Commit: fix SpaceObjectCollection.clear to clear all sub-collections and fix removeAndFinalizeAll to use addAll to ensure proper classification.

I roll back Game. All the tests are green, and the game works. Let’s sum up. I’m working overtime here.

Summary

I went longer than I like to. With a break of maybe 30-45 minutes, I’ve been at this for five hours. I spent much of that debugging, of course, trying to figure out why my spike didn’t work. And it was a somewhat reasonable investment, because neither of the problems were covered by tests and I’d have been forced into debugging anyway. Sometimes our tests show a weakness like that, and in my opinion, when that happens, we should improve the tests. I’m too tired to do that now, but I’ve made two red sticky notes to remind me to do it.

I believe rather strongly that the spike was working correctly at the end there, but I had made a stronger than usual commitment to myself to delete it, and there had been enough issues, so I’m happy to have rolled it back, except for the two bug fixes.

When we redo this final bit of work, probably tomorrow, it should go smoothly, and we should be able to finish removing WaveMaker.
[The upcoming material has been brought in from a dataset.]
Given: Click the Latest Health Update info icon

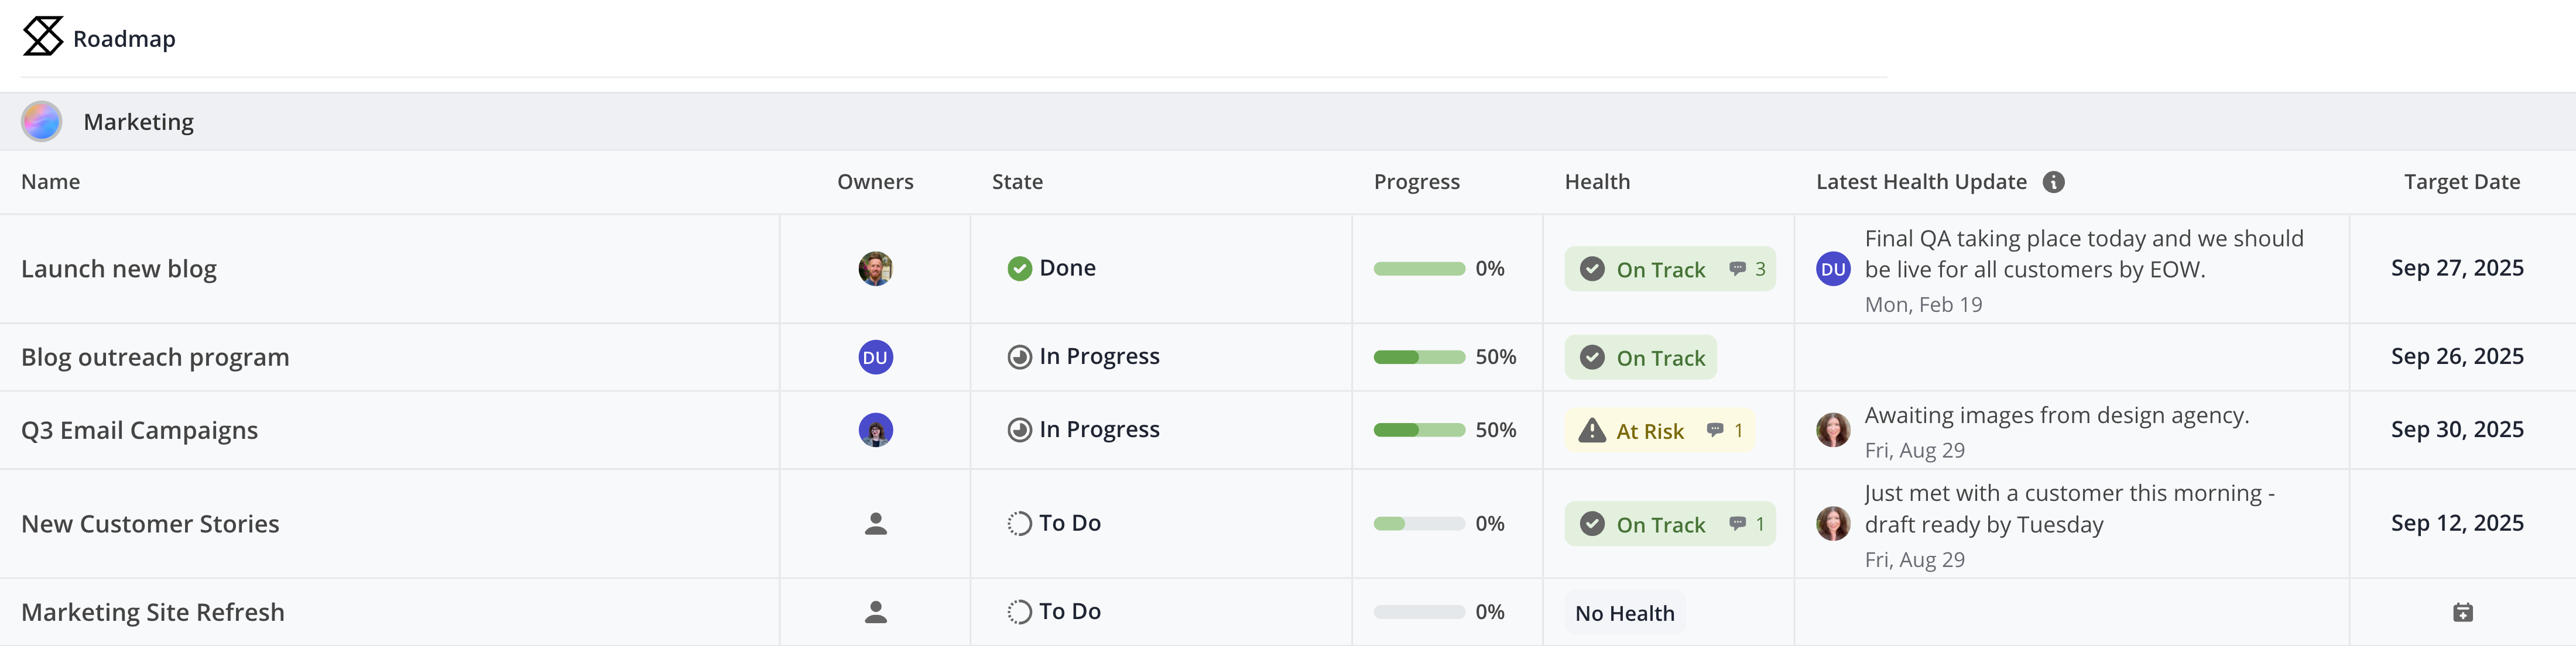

One note to self: I need to be more careful with the OneShot instance in Game, to be sure to cancel it. Red note for that as well.

Overall, a decent morning, but a bit more work than I like to do in one session. I feel decent, though, and the end wasn’t a debacle, so it must have been OK. Still, I will take a well-deserved break.

Join me next time for the thrilling conclusion …



  1. For some reason, my spell checker does not recognize this word.